Pythonで開発を進めるうえで、import は欠かせない仕組みです。 外部ファイルからクラスや関数などを呼び出せるため、コードの再利用がしやすくなります。

とはいえ、最初のうちは「そもそもモジュールって何?」「どこにファイルを置けばいいの?」など、いろいろ疑問を感じやすいかもしれません。 そこで本記事では、Pythonの import に関する基本から応用までをわかりやすく解説していきます。

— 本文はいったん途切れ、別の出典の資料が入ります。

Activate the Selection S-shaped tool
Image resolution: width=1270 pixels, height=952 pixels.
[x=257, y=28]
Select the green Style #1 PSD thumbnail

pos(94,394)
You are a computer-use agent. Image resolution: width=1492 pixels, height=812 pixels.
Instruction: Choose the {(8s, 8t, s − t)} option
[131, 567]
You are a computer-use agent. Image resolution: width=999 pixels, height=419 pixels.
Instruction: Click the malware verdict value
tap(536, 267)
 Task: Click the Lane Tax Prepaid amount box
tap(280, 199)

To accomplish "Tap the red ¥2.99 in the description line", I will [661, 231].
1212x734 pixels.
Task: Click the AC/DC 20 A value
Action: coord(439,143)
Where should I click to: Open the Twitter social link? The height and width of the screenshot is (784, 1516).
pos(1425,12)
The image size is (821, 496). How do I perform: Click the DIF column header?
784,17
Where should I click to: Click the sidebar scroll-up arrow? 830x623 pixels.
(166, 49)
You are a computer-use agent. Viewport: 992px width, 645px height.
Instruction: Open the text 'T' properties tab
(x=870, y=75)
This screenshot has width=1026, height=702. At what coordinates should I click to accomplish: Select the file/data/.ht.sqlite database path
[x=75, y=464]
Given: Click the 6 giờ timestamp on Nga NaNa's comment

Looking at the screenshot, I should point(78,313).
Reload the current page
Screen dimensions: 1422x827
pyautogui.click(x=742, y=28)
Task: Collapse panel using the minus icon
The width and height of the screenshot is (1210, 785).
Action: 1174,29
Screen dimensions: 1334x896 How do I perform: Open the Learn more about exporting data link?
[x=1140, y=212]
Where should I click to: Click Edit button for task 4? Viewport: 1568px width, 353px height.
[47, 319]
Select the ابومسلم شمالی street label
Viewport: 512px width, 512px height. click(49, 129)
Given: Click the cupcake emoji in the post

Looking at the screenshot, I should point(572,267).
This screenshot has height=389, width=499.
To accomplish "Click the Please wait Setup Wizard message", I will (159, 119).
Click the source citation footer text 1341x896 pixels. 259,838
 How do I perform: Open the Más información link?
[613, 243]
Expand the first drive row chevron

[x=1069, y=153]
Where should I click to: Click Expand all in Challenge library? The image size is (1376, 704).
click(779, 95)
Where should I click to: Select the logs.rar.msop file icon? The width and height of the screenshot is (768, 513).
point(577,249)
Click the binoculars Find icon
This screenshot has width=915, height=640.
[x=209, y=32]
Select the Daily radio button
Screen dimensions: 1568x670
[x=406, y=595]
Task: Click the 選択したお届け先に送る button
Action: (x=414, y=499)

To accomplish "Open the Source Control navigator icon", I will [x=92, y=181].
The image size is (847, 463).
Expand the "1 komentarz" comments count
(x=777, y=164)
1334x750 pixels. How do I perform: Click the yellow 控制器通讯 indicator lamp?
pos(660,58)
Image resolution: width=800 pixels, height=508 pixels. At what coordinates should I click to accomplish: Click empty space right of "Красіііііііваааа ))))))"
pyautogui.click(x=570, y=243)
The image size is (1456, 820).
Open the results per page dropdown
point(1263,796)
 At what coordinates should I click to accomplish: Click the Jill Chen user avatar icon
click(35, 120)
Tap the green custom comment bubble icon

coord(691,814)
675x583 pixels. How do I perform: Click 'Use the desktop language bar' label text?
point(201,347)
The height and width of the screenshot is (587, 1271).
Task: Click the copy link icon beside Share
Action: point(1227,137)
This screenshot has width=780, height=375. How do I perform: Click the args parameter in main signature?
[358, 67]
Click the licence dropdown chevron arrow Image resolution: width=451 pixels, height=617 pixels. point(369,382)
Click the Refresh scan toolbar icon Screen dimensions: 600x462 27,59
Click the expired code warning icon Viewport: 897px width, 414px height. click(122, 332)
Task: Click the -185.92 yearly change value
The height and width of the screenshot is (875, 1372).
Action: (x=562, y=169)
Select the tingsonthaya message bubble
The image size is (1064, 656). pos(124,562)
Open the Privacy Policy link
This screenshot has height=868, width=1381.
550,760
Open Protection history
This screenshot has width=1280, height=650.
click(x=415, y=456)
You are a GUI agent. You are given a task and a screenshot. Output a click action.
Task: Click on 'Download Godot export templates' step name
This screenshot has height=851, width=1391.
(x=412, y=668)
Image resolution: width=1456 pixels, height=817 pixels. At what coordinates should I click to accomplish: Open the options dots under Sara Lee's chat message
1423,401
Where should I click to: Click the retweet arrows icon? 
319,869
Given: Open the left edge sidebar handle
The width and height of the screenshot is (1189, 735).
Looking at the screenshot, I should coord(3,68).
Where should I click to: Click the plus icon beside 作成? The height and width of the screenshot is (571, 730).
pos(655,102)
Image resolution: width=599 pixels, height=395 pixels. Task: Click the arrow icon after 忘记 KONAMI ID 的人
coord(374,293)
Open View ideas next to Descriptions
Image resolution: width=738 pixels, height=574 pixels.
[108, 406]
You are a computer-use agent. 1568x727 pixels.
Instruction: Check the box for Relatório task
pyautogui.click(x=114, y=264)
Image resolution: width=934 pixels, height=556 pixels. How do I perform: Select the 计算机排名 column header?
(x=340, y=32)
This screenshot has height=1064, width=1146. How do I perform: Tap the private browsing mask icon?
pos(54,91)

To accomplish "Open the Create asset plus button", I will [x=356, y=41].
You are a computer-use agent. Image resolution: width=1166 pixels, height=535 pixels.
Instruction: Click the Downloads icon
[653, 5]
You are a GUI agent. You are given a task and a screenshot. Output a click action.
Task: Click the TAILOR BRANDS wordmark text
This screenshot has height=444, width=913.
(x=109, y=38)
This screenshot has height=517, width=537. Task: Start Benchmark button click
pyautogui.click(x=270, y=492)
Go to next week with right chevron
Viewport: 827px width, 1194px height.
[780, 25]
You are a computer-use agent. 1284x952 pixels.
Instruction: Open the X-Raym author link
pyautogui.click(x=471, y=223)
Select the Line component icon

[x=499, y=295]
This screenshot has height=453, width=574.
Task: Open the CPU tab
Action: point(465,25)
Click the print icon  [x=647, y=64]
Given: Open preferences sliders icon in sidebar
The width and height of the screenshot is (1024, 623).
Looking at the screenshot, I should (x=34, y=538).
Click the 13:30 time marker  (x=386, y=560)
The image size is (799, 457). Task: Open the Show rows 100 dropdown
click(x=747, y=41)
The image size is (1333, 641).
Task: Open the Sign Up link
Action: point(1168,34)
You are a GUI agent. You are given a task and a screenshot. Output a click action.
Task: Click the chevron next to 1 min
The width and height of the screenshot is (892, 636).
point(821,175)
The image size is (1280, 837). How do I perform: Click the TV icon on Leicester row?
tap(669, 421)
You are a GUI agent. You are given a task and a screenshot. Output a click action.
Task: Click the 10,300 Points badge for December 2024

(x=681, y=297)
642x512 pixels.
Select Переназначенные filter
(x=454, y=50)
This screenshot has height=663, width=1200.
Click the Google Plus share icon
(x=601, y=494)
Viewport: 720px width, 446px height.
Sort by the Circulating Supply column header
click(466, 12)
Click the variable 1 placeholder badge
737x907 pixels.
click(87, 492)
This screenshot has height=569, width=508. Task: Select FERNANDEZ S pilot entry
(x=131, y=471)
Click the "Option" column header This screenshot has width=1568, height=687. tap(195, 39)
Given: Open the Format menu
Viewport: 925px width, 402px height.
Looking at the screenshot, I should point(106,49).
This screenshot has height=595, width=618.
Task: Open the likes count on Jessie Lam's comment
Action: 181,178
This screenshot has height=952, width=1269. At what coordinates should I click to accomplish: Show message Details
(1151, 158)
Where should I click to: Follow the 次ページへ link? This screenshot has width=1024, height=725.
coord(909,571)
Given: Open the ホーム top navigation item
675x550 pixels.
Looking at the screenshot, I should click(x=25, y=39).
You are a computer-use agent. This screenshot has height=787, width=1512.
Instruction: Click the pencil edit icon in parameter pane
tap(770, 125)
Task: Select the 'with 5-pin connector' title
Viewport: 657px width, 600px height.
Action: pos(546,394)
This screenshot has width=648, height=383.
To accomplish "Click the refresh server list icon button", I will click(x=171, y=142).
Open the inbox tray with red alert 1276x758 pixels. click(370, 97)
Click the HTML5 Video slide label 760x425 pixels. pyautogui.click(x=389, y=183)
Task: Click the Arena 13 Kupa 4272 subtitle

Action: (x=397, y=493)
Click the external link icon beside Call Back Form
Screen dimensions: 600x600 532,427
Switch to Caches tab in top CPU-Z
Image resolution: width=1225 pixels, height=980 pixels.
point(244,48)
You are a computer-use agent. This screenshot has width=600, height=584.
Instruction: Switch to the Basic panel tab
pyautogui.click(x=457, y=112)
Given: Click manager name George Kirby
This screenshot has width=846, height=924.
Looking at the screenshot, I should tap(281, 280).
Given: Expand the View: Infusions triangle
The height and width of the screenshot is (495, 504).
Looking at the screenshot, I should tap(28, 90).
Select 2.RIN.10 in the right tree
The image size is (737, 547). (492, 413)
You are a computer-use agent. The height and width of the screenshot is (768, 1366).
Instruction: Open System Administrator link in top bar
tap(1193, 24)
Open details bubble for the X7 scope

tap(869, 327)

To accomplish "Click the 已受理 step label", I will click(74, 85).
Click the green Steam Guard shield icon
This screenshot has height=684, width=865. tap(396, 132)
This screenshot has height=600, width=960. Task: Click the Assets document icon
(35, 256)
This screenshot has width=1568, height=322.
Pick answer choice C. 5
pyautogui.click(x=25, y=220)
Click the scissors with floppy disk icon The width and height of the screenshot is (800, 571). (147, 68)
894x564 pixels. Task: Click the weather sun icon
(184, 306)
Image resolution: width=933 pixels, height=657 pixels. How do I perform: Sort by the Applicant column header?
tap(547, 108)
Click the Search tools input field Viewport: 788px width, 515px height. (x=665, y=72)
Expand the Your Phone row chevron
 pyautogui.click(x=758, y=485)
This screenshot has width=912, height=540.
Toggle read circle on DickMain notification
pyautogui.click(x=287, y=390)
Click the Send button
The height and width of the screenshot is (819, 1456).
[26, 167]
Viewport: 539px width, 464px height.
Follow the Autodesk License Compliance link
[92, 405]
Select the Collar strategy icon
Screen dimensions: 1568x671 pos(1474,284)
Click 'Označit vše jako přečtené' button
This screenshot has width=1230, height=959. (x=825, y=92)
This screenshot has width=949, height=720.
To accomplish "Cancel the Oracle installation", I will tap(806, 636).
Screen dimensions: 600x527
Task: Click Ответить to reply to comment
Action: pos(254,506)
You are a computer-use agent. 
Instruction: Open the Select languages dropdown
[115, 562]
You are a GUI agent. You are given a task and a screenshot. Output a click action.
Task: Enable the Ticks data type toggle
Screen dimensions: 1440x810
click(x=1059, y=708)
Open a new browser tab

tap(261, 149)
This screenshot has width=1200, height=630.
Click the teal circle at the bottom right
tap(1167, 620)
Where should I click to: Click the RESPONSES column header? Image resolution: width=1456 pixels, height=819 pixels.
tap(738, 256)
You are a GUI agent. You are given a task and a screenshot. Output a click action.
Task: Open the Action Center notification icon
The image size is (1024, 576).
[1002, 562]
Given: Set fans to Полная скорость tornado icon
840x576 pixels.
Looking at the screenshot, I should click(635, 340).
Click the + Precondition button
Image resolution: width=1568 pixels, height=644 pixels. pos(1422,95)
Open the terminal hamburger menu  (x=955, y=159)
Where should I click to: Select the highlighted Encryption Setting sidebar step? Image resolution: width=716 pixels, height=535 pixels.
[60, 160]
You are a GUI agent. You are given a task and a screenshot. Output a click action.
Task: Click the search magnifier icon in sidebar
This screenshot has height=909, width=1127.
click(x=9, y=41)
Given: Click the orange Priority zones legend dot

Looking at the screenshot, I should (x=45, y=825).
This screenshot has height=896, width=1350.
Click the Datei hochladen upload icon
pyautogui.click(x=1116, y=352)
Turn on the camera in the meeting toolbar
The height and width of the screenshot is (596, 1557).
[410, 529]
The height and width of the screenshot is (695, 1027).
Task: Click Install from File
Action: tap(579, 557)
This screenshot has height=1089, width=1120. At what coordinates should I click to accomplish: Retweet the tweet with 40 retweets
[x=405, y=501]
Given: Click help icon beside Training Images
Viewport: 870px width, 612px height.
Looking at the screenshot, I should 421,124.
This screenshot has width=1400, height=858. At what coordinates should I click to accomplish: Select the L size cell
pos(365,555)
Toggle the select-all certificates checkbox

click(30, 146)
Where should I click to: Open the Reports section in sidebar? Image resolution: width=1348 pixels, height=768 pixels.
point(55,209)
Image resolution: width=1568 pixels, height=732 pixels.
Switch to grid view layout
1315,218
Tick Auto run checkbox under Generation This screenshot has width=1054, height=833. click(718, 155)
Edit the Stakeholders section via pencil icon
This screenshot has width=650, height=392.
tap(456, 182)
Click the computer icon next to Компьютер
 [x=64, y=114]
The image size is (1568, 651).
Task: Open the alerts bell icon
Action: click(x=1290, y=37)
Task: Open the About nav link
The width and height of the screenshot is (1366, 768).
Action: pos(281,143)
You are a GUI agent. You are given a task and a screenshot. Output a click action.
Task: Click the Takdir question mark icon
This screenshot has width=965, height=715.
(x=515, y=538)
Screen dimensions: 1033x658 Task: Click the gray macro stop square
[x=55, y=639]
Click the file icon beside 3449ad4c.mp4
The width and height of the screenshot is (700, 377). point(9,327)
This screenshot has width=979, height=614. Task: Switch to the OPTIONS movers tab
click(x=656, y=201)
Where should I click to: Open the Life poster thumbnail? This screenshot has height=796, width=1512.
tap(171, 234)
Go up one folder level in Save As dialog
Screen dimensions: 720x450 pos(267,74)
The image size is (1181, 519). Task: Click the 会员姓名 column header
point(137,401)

大規模プロジェクトでの活用ポイントや、実務レベルで役立つちょっとした工夫も紹介します。 全体を通じて、はじめてPythonを学ぶ方でも理解しやすいように、余計な専門用語はできるだけ避け、丁寧に説明します。

この記事を読むとわかること

  • import の基本的な使い方
  • from import や別名を使ったインポートの方法
  • モジュールやパッケージの概念と、ディレクトリ構成の考え方
  • 大規模開発での import の注意点と実務的な活用シーン
  • 名前の衝突を避けるコツや、使い勝手をよくするベストプラクティス

Python importとは?

Pythonで複数のファイル(モジュール)を組み合わせて使うときに登場するのが import です。 あるファイルで定義した変数や関数、クラスなどを別のファイルから利用できるため、重複コードを減らして見通しをよくすることができます。

モジュール同士を組み合わせるイメージは、ひとつの大きなプログラムを複数の部品に分割し、必要な部品を組み立てるような感覚に近いです。 たとえば、共通の処理をまとめたモジュールを作っておき、複数のプログラムから流用すると、同じコードを重複して書かなくて済むようになります。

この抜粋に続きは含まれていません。